The Heart of Decision-Making: Emotions
Emotions are not mere byproducts of our lives but are actually the driving force behind our choices. They serve as our internal compass, guiding us through life's intricate web of decisions, big and small.
Many of our decisions are made to support our emotional desires. We pick a career, spouse, or friends that we hope will make us happy. We choose activities at certain times to help us change our emotional state.
For me, when I am feeling sad, I want to listen to sad music or even watch sad movies. (My go to for a quick moment of sadness is the scene with Bing-Bong from Inside Out). It is counter to what I would assume, but feeling more sad helps me get through my own sadness.
I wish I could say that logic was the key to making good decisions. While logic provides valuable insights, it's our emotional connection that often leads us to our final answer.
**The Impact of Emotional Brain Damage**
Additional insight on the emotional power of decision making comes from research in neuroscience. How do we know that damage to the emotional centers of the brain can have profound effects on decision-making? The answer came from studying people with brain damage in very specific locations.
Antonio Damasio studied people who had damaged their frontal cortex. The result was a loss of their emotional lives - they felt no emotions at all and even show no sign of normal reactions that derive from emotional response. These same individuals found that making decisions in everyday life was impossible. They had no guideposts for how to narrow down options or pay attention to long term goals. Their guideposts were missing, and their decisions suffered.
This case underscores the crucial role emotions play in our capacity to prioritize and make decisions. Our emotional centers help us weigh the potential outcomes, navigate ethical dilemmas, and connect with the human aspects of our choices.

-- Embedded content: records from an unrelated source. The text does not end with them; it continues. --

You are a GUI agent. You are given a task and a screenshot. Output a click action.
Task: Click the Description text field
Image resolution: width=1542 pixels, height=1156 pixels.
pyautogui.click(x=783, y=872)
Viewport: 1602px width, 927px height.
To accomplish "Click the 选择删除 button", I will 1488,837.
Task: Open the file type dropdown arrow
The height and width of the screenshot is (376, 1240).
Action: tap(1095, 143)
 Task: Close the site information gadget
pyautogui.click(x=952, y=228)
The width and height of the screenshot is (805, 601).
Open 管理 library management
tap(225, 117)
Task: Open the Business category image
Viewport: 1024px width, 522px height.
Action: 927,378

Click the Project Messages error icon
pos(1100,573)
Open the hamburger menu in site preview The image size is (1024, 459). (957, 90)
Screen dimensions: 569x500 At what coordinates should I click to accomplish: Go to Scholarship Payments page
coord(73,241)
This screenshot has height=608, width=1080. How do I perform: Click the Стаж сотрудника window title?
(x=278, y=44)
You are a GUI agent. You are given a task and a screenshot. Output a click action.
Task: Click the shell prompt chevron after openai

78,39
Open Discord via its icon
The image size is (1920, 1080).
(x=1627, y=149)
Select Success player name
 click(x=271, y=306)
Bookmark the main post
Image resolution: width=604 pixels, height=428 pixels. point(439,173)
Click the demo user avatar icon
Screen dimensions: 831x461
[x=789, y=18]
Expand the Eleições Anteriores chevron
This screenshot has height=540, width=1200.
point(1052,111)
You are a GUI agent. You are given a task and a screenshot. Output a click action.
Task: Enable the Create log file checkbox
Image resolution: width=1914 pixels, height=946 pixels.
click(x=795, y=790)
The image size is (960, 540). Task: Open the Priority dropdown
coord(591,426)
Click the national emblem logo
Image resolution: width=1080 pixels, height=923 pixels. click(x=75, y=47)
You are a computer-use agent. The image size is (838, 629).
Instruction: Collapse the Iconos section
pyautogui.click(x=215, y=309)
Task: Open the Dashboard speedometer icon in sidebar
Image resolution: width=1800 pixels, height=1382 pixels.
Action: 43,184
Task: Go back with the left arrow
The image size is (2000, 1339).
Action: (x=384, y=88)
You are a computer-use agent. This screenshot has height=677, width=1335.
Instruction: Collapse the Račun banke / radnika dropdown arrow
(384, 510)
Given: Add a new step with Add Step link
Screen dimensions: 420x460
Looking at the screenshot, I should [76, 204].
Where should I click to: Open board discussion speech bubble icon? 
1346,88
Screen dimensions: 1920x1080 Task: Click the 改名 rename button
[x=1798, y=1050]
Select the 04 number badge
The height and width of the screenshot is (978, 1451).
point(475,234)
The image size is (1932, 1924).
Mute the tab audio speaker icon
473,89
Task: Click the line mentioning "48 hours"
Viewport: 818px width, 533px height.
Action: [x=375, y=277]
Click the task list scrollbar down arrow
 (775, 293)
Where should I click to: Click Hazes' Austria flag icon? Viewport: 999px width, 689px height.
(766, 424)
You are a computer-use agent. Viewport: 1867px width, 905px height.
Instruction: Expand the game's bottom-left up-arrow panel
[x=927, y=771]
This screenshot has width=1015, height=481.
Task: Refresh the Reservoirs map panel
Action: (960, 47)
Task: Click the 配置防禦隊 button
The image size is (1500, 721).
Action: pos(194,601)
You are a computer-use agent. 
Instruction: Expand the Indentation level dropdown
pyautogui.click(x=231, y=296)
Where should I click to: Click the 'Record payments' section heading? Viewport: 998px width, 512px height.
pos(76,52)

**Nurturing Our Emotional Intelligence**
As we journey through life, nurturing our emotional intelligence is paramount. Understanding your own emotions, motivations, and the effect you have on others will provide you with so many benefits. It empowers us to make well-informed decisions that resonate with our true selves. It allows us to cherish the joy of vibrant wildflowers, make choices guided by the heart, and form connections with the world around us.
The lesson here is that emotions are to be listened to, not hidden. They are the shortcut to making better decisions so don't try to minimize them or discount them. Even worse would be to judge them in yourself or others, because that will cause more complex emotions to build up.
Listen to your emotions, choose your behaviors. The choice comes from the emotions, not in spite of them.